The analysis suggests that the strategy to grow overall market share should include leveraging existing strengths, making targeted infrastructure improvements, and collaborating as a region to pursue business opportunities. "We commissioned the study with the goal of gathering basic data on existing port activity and to better understand the market forces that will shape demand for future growth so that we can be positioned to support appropriate port expansion in Philadelphia," said Peter S. Longstreth, PIDC President.
“Our role is to help bring stakeholders together around the facts,” said Steve Wray, Executive Director of the Economy League. “We are hopeful that this report will lead to productive actions to take best advantage of the ports as a regional economic generator.”
Select Greater Philadelphia, Delaware Valley Regional Planning Commission, and the Economic Development Research Group also contributed their data and expertise to “Maritime Commerce in Greater Philadelphia.”
About the Philadelphia Industrial Development Corporation
PIDC is a private, not-for-profit Pennsylvania corporation, founded in 1958 by the City of Philadelphia and the Greater Philadelphia Chamber of Commerce to promote economic development throughout the city. Throughout its fifty year history, PIDC has closed a total of 5,350 individual transactions with combined project costs of $15 billion, which have contributed to retaining and creating over 442,000 jobs in Philadelphia. For more information, visit www.pidc-pa.org.

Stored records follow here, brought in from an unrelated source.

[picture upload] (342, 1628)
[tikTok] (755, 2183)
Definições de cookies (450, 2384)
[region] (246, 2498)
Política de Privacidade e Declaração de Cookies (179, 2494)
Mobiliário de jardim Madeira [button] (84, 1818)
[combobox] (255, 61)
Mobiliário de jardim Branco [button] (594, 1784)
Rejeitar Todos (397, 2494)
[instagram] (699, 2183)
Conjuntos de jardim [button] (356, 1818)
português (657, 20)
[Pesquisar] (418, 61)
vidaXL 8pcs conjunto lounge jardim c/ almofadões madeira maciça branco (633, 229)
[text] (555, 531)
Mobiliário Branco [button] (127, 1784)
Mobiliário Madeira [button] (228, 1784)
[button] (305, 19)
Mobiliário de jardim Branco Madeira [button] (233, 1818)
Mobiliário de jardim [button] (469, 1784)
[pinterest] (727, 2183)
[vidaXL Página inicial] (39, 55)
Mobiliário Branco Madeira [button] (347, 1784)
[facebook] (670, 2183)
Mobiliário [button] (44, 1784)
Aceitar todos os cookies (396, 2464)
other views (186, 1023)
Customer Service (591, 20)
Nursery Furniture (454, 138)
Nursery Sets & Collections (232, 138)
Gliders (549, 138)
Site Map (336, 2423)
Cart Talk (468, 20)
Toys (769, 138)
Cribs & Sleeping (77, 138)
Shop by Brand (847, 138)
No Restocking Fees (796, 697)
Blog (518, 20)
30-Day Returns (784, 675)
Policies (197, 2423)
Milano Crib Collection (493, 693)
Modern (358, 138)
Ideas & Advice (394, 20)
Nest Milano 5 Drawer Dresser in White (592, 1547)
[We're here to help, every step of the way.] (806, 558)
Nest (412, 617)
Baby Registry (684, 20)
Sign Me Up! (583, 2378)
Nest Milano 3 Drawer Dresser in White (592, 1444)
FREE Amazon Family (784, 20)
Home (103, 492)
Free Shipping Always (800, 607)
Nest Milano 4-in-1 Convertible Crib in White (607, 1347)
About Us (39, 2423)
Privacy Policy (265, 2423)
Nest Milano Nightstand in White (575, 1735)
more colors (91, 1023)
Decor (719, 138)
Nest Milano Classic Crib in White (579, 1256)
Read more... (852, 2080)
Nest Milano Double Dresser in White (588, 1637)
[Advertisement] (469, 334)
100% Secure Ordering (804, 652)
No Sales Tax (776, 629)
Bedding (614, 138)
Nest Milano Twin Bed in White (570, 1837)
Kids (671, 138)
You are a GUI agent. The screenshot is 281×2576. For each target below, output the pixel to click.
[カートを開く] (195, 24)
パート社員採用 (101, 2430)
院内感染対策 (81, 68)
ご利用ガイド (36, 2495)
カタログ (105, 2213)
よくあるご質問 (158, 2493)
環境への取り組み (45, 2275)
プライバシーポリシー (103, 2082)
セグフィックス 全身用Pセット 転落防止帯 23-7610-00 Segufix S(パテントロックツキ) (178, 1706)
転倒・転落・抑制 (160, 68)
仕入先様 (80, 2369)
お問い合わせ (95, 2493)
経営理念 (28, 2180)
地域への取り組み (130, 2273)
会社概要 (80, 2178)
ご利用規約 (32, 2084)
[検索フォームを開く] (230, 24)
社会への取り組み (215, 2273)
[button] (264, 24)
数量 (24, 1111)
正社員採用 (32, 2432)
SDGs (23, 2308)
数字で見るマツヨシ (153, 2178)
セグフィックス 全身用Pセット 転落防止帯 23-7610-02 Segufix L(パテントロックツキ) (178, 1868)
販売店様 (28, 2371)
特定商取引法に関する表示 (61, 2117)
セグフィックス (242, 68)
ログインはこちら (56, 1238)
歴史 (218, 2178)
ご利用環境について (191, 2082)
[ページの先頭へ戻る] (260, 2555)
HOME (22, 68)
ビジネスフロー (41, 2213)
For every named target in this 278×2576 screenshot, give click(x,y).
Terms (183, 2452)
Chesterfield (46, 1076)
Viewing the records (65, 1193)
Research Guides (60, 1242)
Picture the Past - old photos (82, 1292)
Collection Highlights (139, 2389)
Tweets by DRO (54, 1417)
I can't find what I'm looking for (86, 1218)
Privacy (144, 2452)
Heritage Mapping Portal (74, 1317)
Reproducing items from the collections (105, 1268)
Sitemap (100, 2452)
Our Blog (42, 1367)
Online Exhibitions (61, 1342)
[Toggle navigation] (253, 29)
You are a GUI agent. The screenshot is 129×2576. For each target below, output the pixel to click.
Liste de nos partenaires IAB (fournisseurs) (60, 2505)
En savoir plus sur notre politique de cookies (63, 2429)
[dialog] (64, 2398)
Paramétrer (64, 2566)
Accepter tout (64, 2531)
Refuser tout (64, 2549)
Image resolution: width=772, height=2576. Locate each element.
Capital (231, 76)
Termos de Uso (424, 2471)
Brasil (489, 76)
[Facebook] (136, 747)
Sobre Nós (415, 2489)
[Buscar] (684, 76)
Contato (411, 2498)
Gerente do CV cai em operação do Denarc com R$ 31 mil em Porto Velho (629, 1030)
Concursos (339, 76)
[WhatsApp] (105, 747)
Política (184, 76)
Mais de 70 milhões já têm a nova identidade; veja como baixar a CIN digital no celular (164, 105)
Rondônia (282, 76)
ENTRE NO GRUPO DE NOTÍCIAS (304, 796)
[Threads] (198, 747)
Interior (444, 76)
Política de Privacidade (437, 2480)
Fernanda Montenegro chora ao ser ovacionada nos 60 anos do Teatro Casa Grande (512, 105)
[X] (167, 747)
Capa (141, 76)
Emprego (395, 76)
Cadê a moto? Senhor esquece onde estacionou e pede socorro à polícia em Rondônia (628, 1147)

About the Economy League of Greater Philadelphia
The Economy League of Greater Philadelphia is an independent, nonpartisan, nonprofit organization dedicated to research and analysis of the region’s resources and challenges with the goal of promoting sound public policy and increasing the region’s prosperity. ELGP is an affiliate of the Pennsylvania Economy League, Inc., with offices in Harrisburg, Wilkes-Barre, and Pittsburgh.